**TASK GOAL**
Send back the entries below exactly as they appear.

Dataset records
##########
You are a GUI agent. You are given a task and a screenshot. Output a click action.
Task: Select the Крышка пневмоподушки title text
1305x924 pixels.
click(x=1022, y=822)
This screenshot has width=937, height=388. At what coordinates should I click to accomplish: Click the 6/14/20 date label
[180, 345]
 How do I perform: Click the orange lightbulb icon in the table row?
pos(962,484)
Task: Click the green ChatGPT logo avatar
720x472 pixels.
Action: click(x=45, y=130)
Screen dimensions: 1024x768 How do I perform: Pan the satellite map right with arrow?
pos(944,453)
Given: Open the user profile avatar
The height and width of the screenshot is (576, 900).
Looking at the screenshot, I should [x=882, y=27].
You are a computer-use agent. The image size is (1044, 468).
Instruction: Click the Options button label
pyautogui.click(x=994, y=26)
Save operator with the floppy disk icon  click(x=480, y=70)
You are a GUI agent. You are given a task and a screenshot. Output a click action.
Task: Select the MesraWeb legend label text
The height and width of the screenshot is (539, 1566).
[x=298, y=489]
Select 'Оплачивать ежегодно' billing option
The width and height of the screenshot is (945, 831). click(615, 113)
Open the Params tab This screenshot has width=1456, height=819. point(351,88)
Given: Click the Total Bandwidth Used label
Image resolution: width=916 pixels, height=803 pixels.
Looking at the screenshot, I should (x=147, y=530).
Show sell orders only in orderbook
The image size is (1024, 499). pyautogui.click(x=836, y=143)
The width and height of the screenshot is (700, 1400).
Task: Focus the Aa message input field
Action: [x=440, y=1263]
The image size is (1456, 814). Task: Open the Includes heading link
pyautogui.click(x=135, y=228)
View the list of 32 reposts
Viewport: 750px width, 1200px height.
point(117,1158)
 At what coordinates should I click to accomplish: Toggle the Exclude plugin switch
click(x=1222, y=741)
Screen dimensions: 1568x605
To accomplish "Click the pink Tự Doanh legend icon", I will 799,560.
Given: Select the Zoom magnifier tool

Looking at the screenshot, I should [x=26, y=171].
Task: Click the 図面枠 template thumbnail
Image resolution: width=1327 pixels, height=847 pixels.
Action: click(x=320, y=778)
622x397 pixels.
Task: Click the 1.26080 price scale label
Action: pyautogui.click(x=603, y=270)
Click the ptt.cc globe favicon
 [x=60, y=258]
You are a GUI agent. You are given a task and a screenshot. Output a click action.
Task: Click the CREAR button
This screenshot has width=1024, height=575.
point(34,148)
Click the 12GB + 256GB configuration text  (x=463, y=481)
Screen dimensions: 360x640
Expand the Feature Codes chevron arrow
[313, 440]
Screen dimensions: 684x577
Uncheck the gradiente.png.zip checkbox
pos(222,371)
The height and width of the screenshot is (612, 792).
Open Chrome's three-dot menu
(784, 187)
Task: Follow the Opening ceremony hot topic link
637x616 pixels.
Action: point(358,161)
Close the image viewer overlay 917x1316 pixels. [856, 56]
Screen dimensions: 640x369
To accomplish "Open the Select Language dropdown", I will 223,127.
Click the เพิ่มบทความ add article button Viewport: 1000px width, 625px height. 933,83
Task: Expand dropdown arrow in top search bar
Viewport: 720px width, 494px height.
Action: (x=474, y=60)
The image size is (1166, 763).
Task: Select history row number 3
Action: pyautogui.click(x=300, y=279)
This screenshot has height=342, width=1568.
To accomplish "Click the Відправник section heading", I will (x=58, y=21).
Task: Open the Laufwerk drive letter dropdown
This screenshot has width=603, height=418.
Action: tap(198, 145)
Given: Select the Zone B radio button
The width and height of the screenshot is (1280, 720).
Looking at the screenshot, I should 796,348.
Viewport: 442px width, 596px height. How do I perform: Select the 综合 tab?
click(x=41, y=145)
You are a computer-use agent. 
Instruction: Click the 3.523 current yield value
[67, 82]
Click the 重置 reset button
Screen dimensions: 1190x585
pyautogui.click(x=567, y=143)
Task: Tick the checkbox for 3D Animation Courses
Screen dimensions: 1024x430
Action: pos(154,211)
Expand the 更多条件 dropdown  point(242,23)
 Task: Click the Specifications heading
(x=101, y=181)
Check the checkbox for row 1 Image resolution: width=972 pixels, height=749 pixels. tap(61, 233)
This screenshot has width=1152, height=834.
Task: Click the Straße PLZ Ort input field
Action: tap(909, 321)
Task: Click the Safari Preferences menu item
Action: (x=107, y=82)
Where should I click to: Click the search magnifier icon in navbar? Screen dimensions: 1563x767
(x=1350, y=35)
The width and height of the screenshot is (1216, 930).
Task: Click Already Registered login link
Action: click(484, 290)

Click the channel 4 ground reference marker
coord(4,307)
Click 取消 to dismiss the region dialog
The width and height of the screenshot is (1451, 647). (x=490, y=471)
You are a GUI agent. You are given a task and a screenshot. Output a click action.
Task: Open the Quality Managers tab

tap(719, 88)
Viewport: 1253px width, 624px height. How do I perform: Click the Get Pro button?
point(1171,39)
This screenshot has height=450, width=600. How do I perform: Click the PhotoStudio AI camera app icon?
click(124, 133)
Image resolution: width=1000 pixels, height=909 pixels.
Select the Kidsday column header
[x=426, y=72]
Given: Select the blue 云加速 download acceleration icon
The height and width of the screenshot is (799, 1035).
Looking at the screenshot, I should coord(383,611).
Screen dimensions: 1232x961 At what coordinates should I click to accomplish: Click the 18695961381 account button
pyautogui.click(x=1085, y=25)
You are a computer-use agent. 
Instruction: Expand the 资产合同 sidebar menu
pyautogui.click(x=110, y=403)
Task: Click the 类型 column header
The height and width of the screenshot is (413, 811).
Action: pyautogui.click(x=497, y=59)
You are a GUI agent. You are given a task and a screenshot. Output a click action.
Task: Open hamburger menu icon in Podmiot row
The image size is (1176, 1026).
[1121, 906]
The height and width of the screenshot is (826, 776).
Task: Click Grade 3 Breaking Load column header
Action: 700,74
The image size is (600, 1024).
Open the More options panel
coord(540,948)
##########
**RESPONSE TO THE EXERCISE**
You are a GUI agent. You are given a task and a screenshot. Output a click action.
Task: Select the Крышка пневмоподушки title text
1305x924 pixels.
click(x=1022, y=822)
This screenshot has width=937, height=388. At what coordinates should I click to accomplish: Click the 6/14/20 date label
[180, 345]
 How do I perform: Click the orange lightbulb icon in the table row?
pos(962,484)
Task: Click the green ChatGPT logo avatar
720x472 pixels.
Action: click(x=45, y=130)
Screen dimensions: 1024x768 How do I perform: Pan the satellite map right with arrow?
pos(944,453)
Given: Open the user profile avatar
The height and width of the screenshot is (576, 900).
Looking at the screenshot, I should [x=882, y=27].
You are a computer-use agent. The image size is (1044, 468).
Instruction: Click the Options button label
pyautogui.click(x=994, y=26)
Save operator with the floppy disk icon  click(x=480, y=70)
You are a GUI agent. You are given a task and a screenshot. Output a click action.
Task: Select the MesraWeb legend label text
The height and width of the screenshot is (539, 1566).
[x=298, y=489]
Select 'Оплачивать ежегодно' billing option
The width and height of the screenshot is (945, 831). click(615, 113)
Open the Params tab This screenshot has width=1456, height=819. point(351,88)
Given: Click the Total Bandwidth Used label
Image resolution: width=916 pixels, height=803 pixels.
Looking at the screenshot, I should (x=147, y=530).
Show sell orders only in orderbook
The image size is (1024, 499). pyautogui.click(x=836, y=143)
The width and height of the screenshot is (700, 1400).
Task: Focus the Aa message input field
Action: [x=440, y=1263]
The image size is (1456, 814). Task: Open the Includes heading link
pyautogui.click(x=135, y=228)
View the list of 32 reposts
Viewport: 750px width, 1200px height.
point(117,1158)
 At what coordinates should I click to accomplish: Toggle the Exclude plugin switch
click(x=1222, y=741)
Screen dimensions: 1568x605
To accomplish "Click the pink Tự Doanh legend icon", I will 799,560.
Given: Select the Zoom magnifier tool

Looking at the screenshot, I should [x=26, y=171].
Task: Click the 図面枠 template thumbnail
Image resolution: width=1327 pixels, height=847 pixels.
Action: click(x=320, y=778)
622x397 pixels.
Task: Click the 1.26080 price scale label
Action: pyautogui.click(x=603, y=270)
Click the ptt.cc globe favicon
 [x=60, y=258]
You are a GUI agent. You are given a task and a screenshot. Output a click action.
Task: Click the CREAR button
This screenshot has width=1024, height=575.
point(34,148)
Click the 12GB + 256GB configuration text  (x=463, y=481)
Screen dimensions: 360x640
Expand the Feature Codes chevron arrow
[313, 440]
Screen dimensions: 684x577
Uncheck the gradiente.png.zip checkbox
pos(222,371)
The height and width of the screenshot is (612, 792).
Open Chrome's three-dot menu
(784, 187)
Task: Follow the Opening ceremony hot topic link
637x616 pixels.
Action: point(358,161)
Close the image viewer overlay 917x1316 pixels. [856, 56]
Screen dimensions: 640x369
To accomplish "Open the Select Language dropdown", I will 223,127.
Click the เพิ่มบทความ add article button Viewport: 1000px width, 625px height. 933,83
Task: Expand dropdown arrow in top search bar
Viewport: 720px width, 494px height.
Action: (x=474, y=60)
The image size is (1166, 763).
Task: Select history row number 3
Action: pyautogui.click(x=300, y=279)
This screenshot has height=342, width=1568.
To accomplish "Click the Відправник section heading", I will (x=58, y=21).
Task: Open the Laufwerk drive letter dropdown
This screenshot has width=603, height=418.
Action: tap(198, 145)
Given: Select the Zone B radio button
The width and height of the screenshot is (1280, 720).
Looking at the screenshot, I should 796,348.
Viewport: 442px width, 596px height. How do I perform: Select the 综合 tab?
click(x=41, y=145)
You are a computer-use agent. 
Instruction: Click the 3.523 current yield value
[67, 82]
Click the 重置 reset button
Screen dimensions: 1190x585
pyautogui.click(x=567, y=143)
Task: Tick the checkbox for 3D Animation Courses
Screen dimensions: 1024x430
Action: pos(154,211)
Expand the 更多条件 dropdown  point(242,23)
 Task: Click the Specifications heading
(x=101, y=181)
Check the checkbox for row 1 Image resolution: width=972 pixels, height=749 pixels. tap(61, 233)
This screenshot has width=1152, height=834.
Task: Click the Straße PLZ Ort input field
Action: tap(909, 321)
Task: Click the Safari Preferences menu item
Action: (x=107, y=82)
Where should I click to: Click the search magnifier icon in navbar? Screen dimensions: 1563x767
(x=1350, y=35)
The width and height of the screenshot is (1216, 930).
Task: Click Already Registered login link
Action: click(484, 290)

Click the channel 4 ground reference marker
coord(4,307)
Click 取消 to dismiss the region dialog
The width and height of the screenshot is (1451, 647). (x=490, y=471)
You are a GUI agent. You are given a task and a screenshot. Output a click action.
Task: Open the Quality Managers tab

tap(719, 88)
Viewport: 1253px width, 624px height. How do I perform: Click the Get Pro button?
point(1171,39)
This screenshot has height=450, width=600. How do I perform: Click the PhotoStudio AI camera app icon?
click(124, 133)
Image resolution: width=1000 pixels, height=909 pixels.
Select the Kidsday column header
[x=426, y=72]
Given: Select the blue 云加速 download acceleration icon
The height and width of the screenshot is (799, 1035).
Looking at the screenshot, I should coord(383,611).
Screen dimensions: 1232x961 At what coordinates should I click to accomplish: Click the 18695961381 account button
pyautogui.click(x=1085, y=25)
You are a computer-use agent. 
Instruction: Expand the 资产合同 sidebar menu
pyautogui.click(x=110, y=403)
Task: Click the 类型 column header
The height and width of the screenshot is (413, 811).
Action: pyautogui.click(x=497, y=59)
You are a GUI agent. You are given a task and a screenshot. Output a click action.
Task: Open hamburger menu icon in Podmiot row
The image size is (1176, 1026).
[1121, 906]
The height and width of the screenshot is (826, 776).
Task: Click Grade 3 Breaking Load column header
Action: 700,74
The image size is (600, 1024).
Open the More options panel
coord(540,948)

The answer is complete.